Donghyuck regards the tick-looking thing inside the bottle before he pops open the stopper. A spider balloons into all its eight by ten foot potential and blinks all its eyes at him.

“Aw, man! Gross.”

“Don’t be mean. Look, it even has a cute holster. Here, drink—“ Donghyuck shakes his head when Renjun gives him Jungwoo’s potion. “Drink!”

“I’ll manage. You drink first.”

Renjun rolls his eyes and jams the bottle’s oddly-sheened contents into Donghyuck’s parted mouth. “Drink if you want to live. I may or may not have poisoned you.” Donghyuck swallows and mutters something incomprehensible, so Renjun barks, “Speak up!”

Donghyuck grimaces. “I totally lost on purpose.”

“Oh, did you?” Renjun pulls himself up the spider’s back when it politely kneels on eight legs. His glare is triumphant. “Maybe I should’ve just killed you for real.”
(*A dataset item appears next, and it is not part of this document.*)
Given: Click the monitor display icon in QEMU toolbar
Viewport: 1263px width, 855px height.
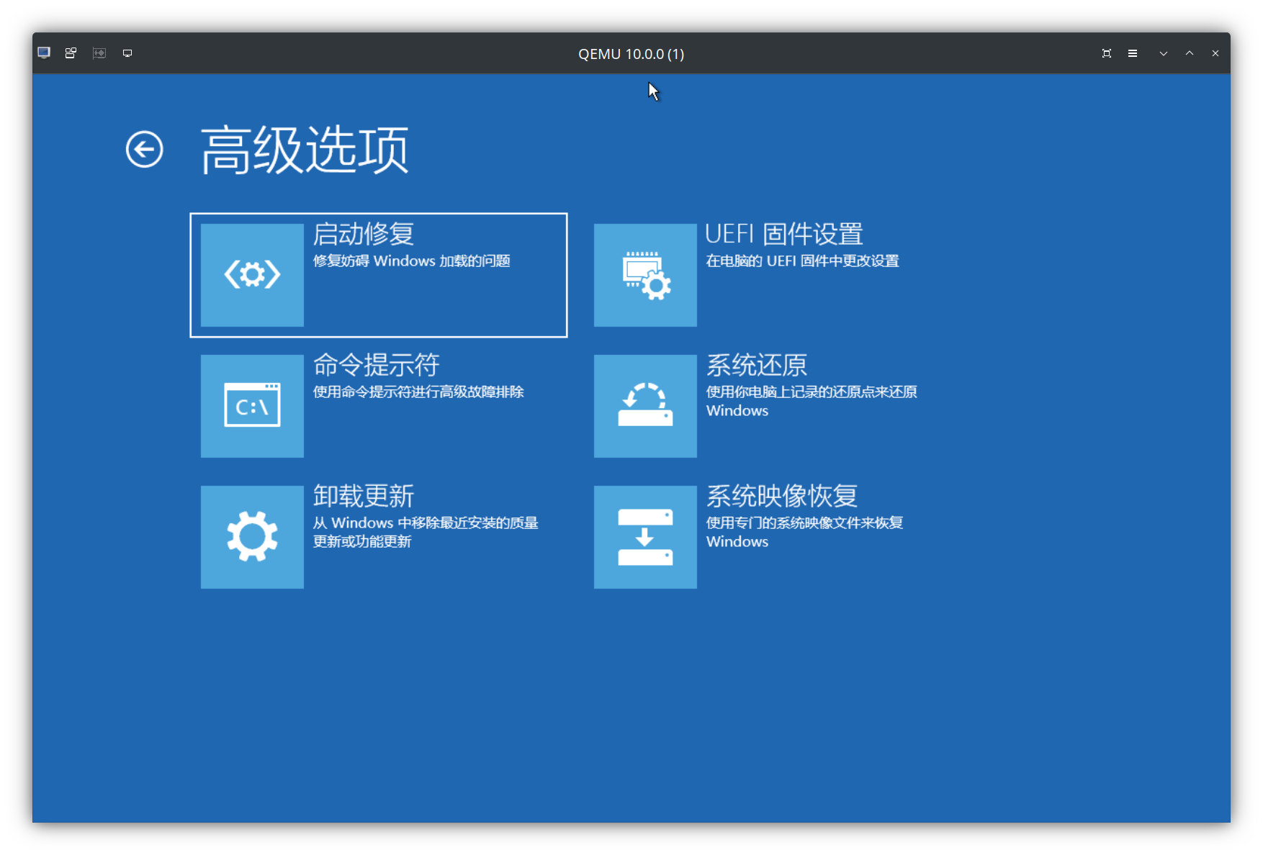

“I really fucking missed you and I wish we could be fucking each others’ brains out instead of us yelling at each other,” Donghyuck blurts.

Renjun looks like a drenched cat.

“What?” Donghyuck says, bristling. “You were the one who said talking could be our thing. So I’m talking! And while we’re at it, I wanted to tell you I kinda love you—“

Renjun screams.

“Why are you screaming!”

“Get up here!” Renjun hisses. He's red up to his ears. “When we get back home, we’re going to feed Jisung, and then we’re going to talk. Like, real talking. It’s going to be excruciating. And we’re gonna do it.”
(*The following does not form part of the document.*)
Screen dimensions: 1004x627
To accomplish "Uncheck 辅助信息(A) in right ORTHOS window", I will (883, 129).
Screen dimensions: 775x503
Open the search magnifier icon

Donghyuck grabs Renjun’s offered arm and tries to make himself comfortable behind him. His arms slide around Renjun’s small torso. “Fine,” he says, tucking his cheek against the spot between Renjun’s shoulder blades. "Let's do it!"

“Good.”

“Fine! But I'm hungry!"

“There's ramyeon at home."

“Fine."

The outline of Renjun's cheek twitches. He's trying to suppress a smile and failing spectacularly at it. Donghyuck knows, because he is, too.